→ **Request**: Find each line in the rows below that contains the string "screenshot", matching case exactly, and copy those lines out in full.

→ **Information supplied**:
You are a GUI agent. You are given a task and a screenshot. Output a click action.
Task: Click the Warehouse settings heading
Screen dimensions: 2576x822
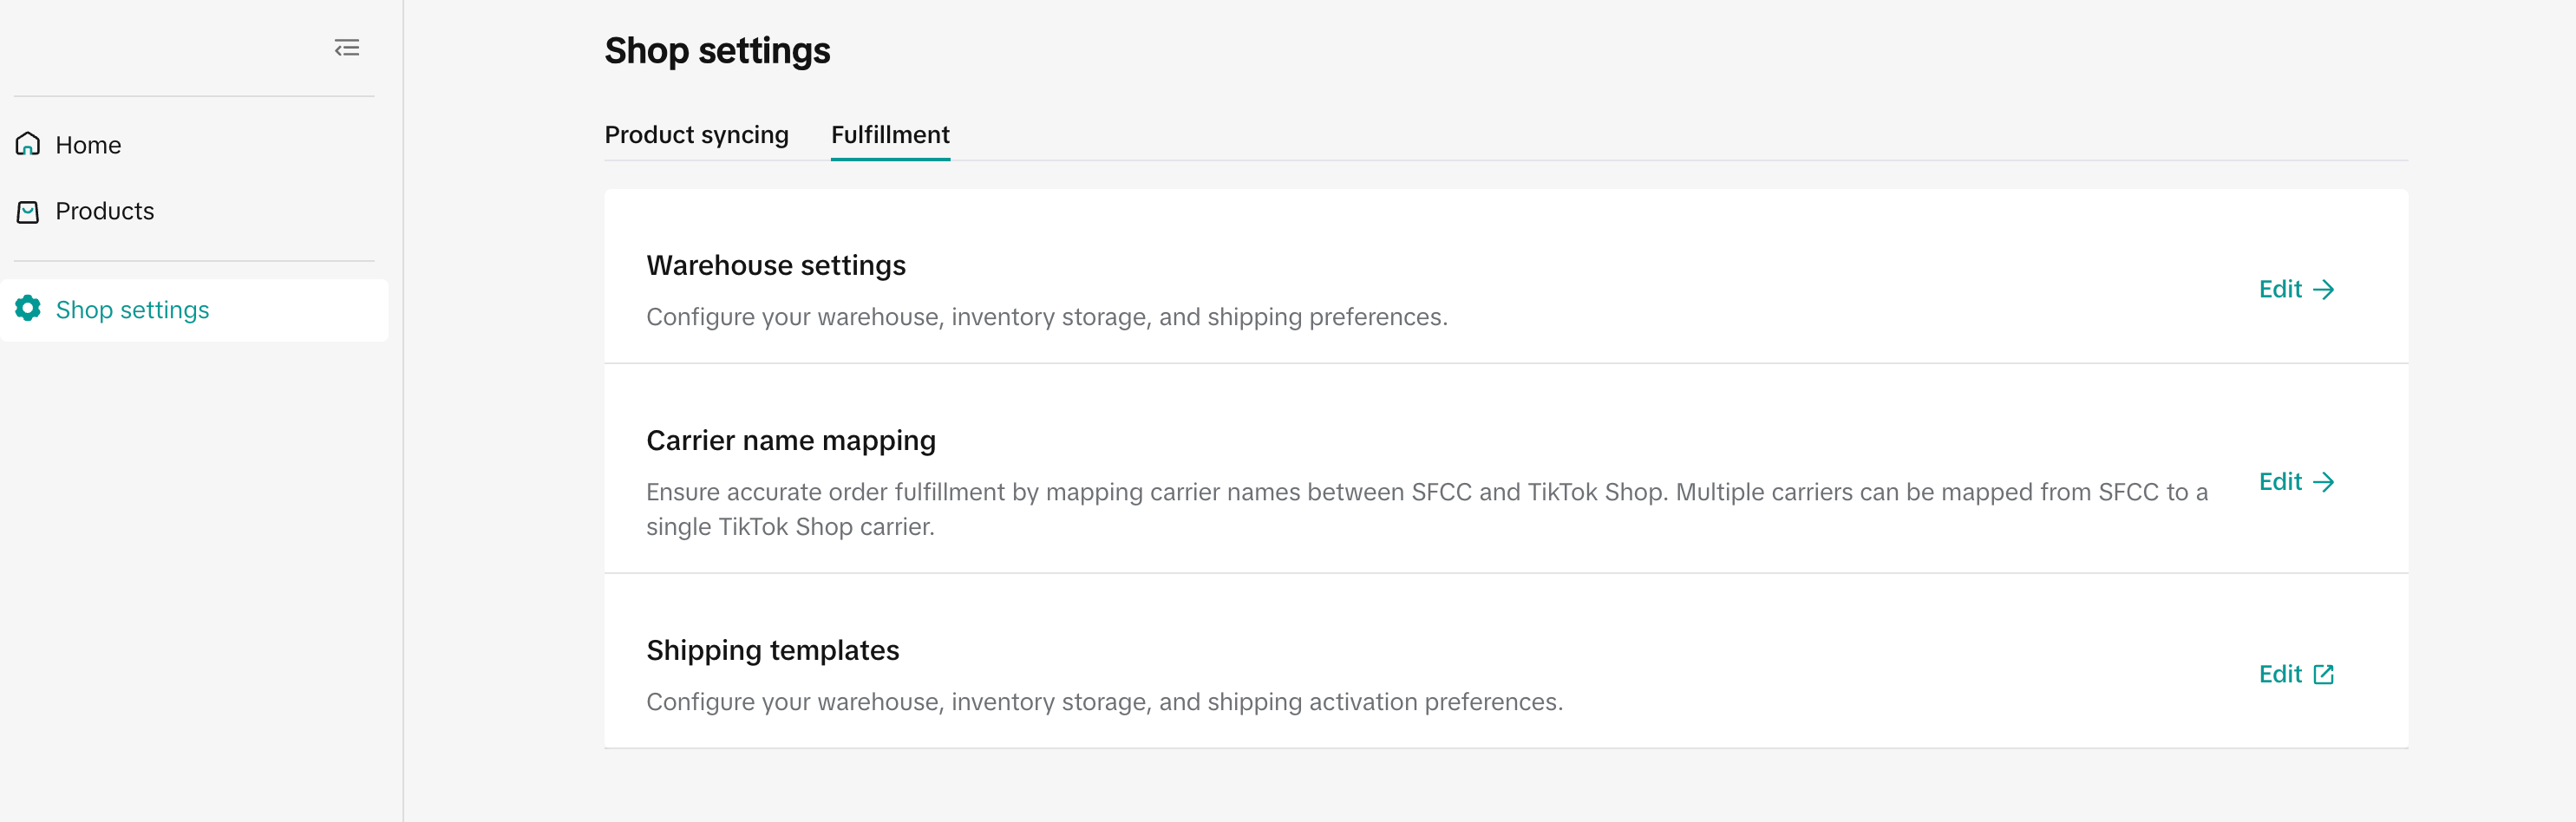point(776,265)
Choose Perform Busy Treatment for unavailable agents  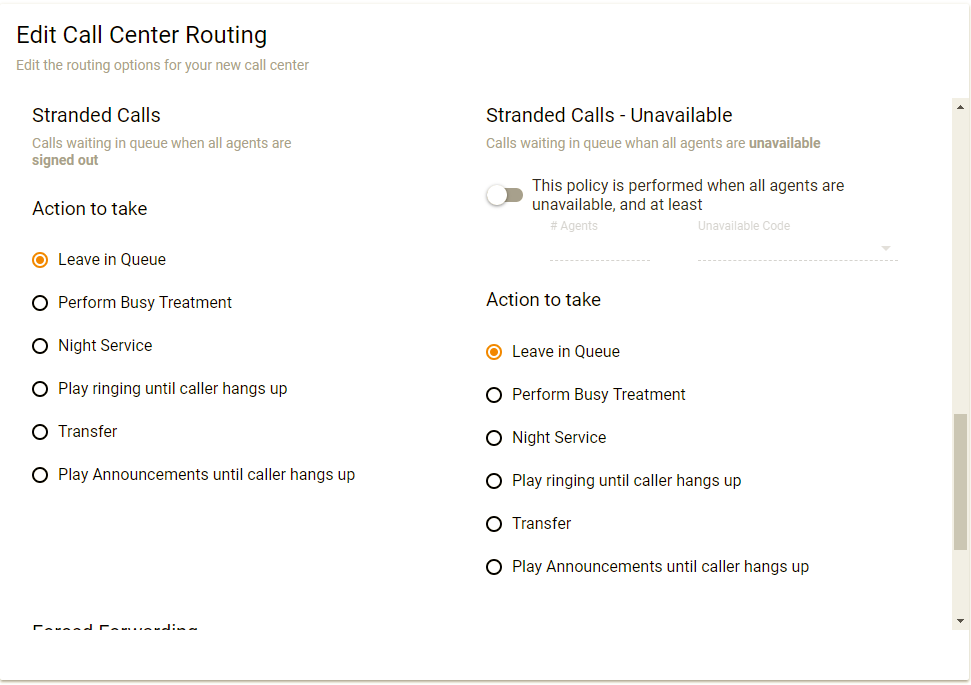click(x=494, y=395)
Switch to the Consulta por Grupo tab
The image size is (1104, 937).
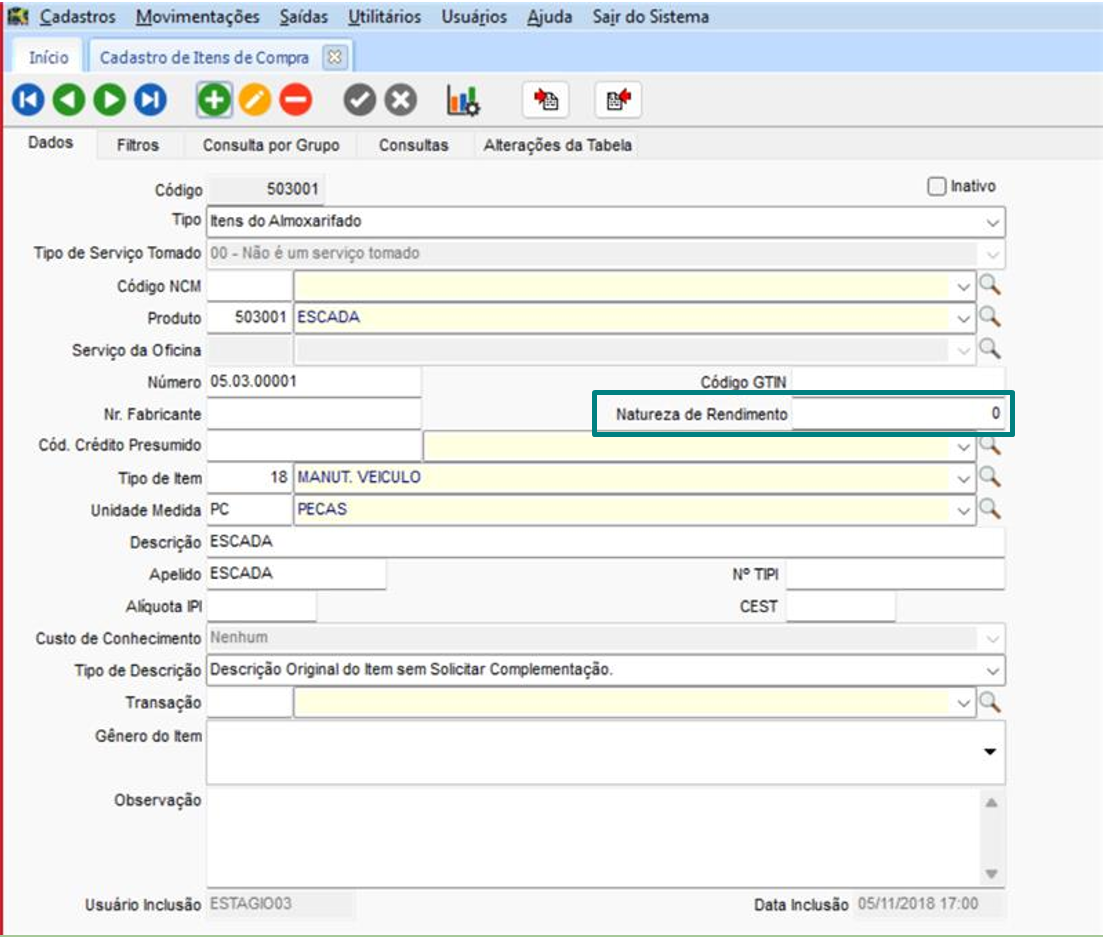271,145
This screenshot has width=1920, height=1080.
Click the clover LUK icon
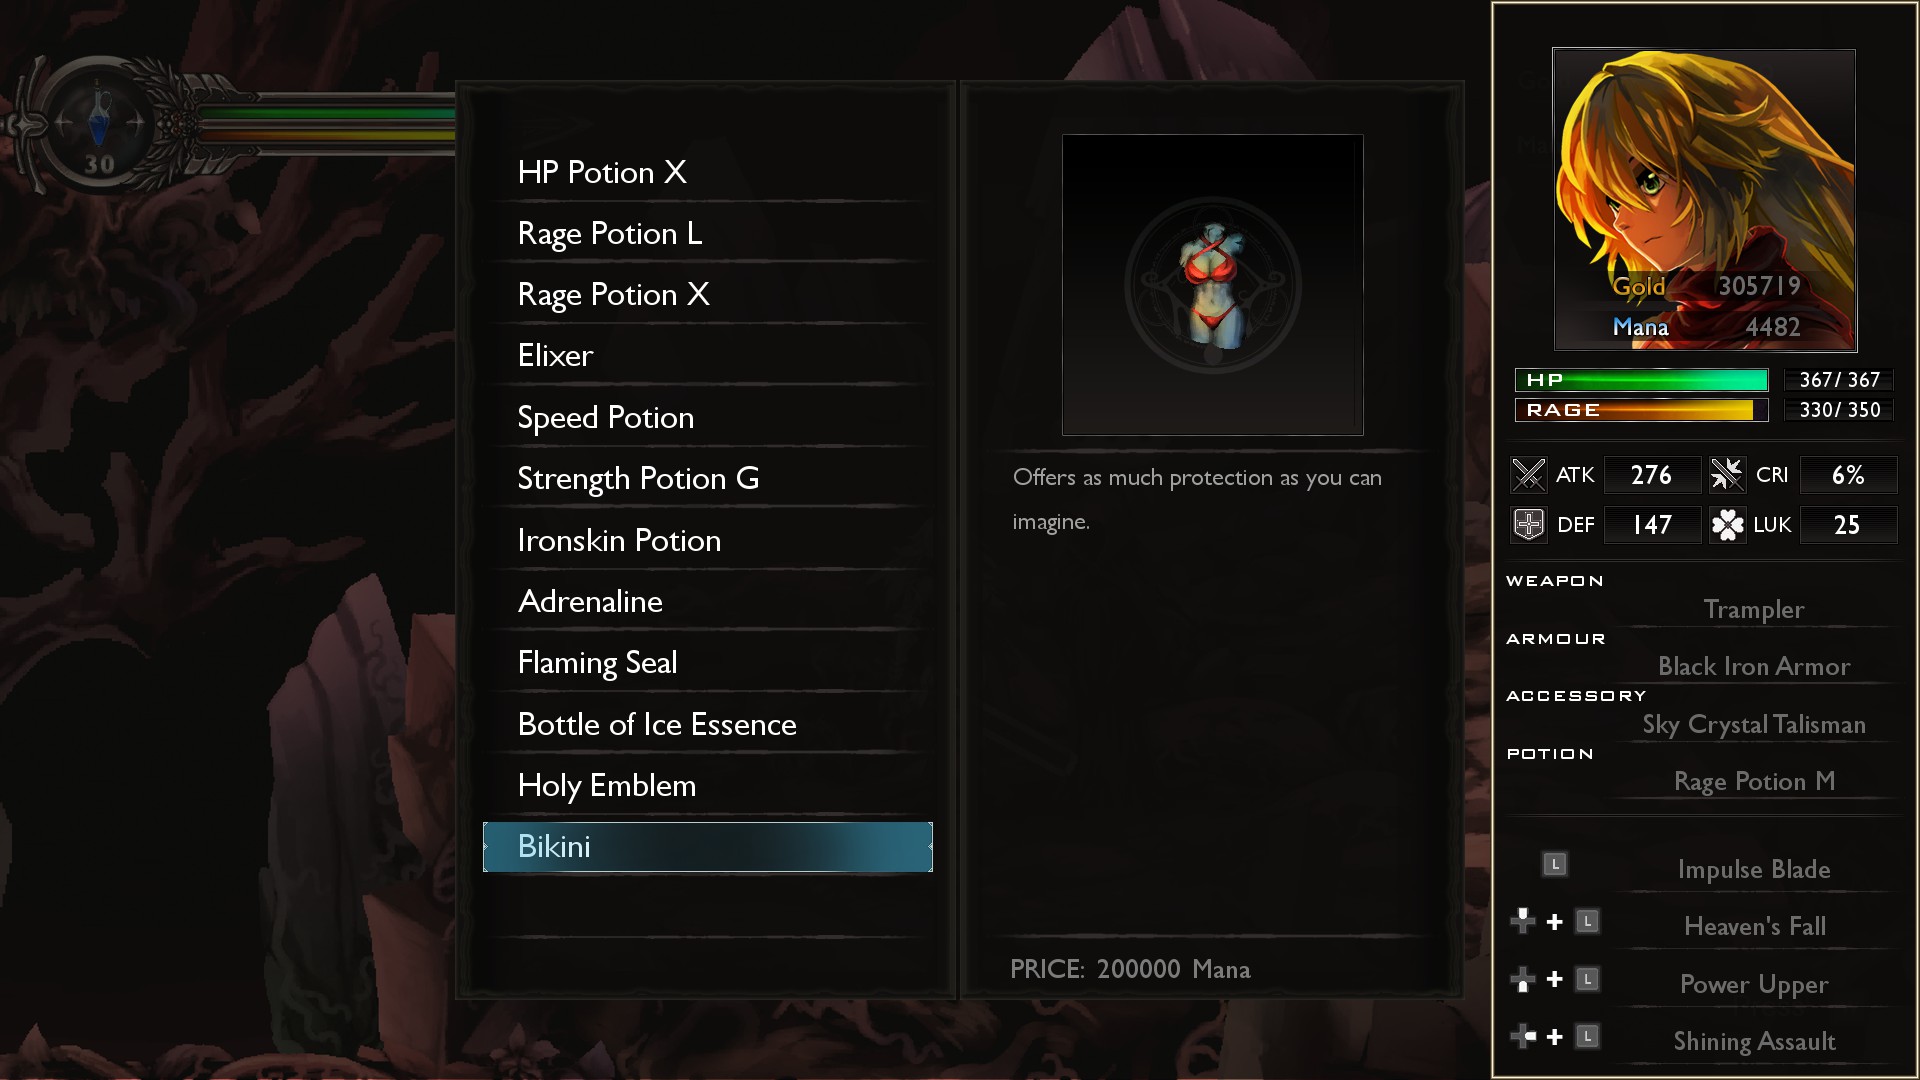(1727, 525)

→ **Task response**:
You are a GUI agent. You are given a task and a screenshot. Output a click action.
This screenshot has width=1920, height=1080.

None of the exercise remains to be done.